> Description of the task:
Show, in full, each line of the data that contains "computer".

Data records:
——

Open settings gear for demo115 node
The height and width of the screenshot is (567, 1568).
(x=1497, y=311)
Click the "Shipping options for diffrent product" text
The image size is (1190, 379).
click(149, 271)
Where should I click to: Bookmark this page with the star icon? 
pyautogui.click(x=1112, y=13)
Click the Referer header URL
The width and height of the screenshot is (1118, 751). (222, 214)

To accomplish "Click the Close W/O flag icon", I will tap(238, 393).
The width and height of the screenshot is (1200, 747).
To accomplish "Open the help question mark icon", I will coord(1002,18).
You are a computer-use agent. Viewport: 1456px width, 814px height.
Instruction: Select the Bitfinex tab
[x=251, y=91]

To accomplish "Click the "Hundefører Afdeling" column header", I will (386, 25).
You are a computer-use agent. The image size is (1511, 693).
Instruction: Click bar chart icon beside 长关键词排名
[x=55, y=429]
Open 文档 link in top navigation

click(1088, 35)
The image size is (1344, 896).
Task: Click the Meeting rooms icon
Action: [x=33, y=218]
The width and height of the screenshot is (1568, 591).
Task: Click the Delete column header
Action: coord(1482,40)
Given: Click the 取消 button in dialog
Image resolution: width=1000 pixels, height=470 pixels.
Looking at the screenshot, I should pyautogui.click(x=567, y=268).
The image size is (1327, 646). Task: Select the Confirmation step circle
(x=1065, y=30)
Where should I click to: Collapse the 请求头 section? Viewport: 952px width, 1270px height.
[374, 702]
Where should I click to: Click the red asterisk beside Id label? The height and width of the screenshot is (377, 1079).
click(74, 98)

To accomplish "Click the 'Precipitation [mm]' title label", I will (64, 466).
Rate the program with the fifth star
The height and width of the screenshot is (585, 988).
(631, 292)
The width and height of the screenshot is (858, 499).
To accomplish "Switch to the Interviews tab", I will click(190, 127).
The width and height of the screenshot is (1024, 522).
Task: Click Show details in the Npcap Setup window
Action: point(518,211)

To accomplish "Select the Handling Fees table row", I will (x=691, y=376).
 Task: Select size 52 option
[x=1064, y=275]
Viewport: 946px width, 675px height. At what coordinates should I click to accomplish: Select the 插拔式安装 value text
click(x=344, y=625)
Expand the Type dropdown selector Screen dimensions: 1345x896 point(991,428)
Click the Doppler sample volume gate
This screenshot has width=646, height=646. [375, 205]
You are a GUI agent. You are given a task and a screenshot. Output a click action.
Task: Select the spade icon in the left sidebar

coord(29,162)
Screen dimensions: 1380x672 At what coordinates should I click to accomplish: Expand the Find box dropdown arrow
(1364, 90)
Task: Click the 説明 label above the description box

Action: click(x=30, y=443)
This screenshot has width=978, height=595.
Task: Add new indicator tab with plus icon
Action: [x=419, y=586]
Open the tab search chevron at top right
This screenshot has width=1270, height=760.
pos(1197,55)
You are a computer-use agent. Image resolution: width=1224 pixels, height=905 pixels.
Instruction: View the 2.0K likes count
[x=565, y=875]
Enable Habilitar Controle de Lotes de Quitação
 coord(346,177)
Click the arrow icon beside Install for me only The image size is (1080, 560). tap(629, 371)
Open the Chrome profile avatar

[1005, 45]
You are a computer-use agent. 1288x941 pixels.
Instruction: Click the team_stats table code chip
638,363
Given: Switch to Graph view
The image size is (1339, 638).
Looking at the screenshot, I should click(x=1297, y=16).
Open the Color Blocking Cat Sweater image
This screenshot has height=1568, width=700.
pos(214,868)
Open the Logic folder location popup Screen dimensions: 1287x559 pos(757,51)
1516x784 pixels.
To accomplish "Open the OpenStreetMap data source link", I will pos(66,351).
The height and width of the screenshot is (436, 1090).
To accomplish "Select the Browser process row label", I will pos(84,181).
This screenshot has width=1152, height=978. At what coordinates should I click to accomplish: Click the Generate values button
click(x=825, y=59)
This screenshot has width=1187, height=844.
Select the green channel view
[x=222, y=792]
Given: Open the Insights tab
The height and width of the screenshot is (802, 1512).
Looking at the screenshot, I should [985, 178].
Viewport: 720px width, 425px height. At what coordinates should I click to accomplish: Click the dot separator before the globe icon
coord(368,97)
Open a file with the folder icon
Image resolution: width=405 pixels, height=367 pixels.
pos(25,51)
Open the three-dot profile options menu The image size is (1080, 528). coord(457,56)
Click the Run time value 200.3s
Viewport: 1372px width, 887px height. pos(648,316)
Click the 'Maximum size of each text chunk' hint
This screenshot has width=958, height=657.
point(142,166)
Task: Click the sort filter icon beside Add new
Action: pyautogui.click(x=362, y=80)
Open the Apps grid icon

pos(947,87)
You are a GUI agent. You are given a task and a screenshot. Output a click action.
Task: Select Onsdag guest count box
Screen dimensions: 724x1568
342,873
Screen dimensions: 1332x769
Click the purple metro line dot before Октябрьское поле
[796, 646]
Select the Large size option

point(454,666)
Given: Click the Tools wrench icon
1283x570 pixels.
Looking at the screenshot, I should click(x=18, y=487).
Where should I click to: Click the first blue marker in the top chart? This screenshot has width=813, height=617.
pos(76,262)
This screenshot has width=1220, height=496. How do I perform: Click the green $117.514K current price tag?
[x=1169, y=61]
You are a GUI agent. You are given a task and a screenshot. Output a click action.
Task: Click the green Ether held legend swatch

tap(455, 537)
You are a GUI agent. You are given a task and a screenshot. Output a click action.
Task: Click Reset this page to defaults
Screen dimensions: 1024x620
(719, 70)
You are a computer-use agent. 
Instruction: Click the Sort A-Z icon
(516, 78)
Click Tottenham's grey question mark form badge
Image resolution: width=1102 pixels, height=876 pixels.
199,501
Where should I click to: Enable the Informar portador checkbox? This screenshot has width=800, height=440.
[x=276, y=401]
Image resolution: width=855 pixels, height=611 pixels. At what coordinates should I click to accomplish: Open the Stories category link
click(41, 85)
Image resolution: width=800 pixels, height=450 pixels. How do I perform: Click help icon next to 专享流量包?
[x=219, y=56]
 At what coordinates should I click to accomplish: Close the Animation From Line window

——

> Response area:
You are a computer-use agent. Viewport: 1456px width, 814px height.
You are a computer-use agent. The image size is (1511, 693).
You are a computer-use agent. Image resolution: width=1224 pixels, height=905 pixels.
You are a computer-use agent. 1288x941 pixels.
You are a computer-use agent. 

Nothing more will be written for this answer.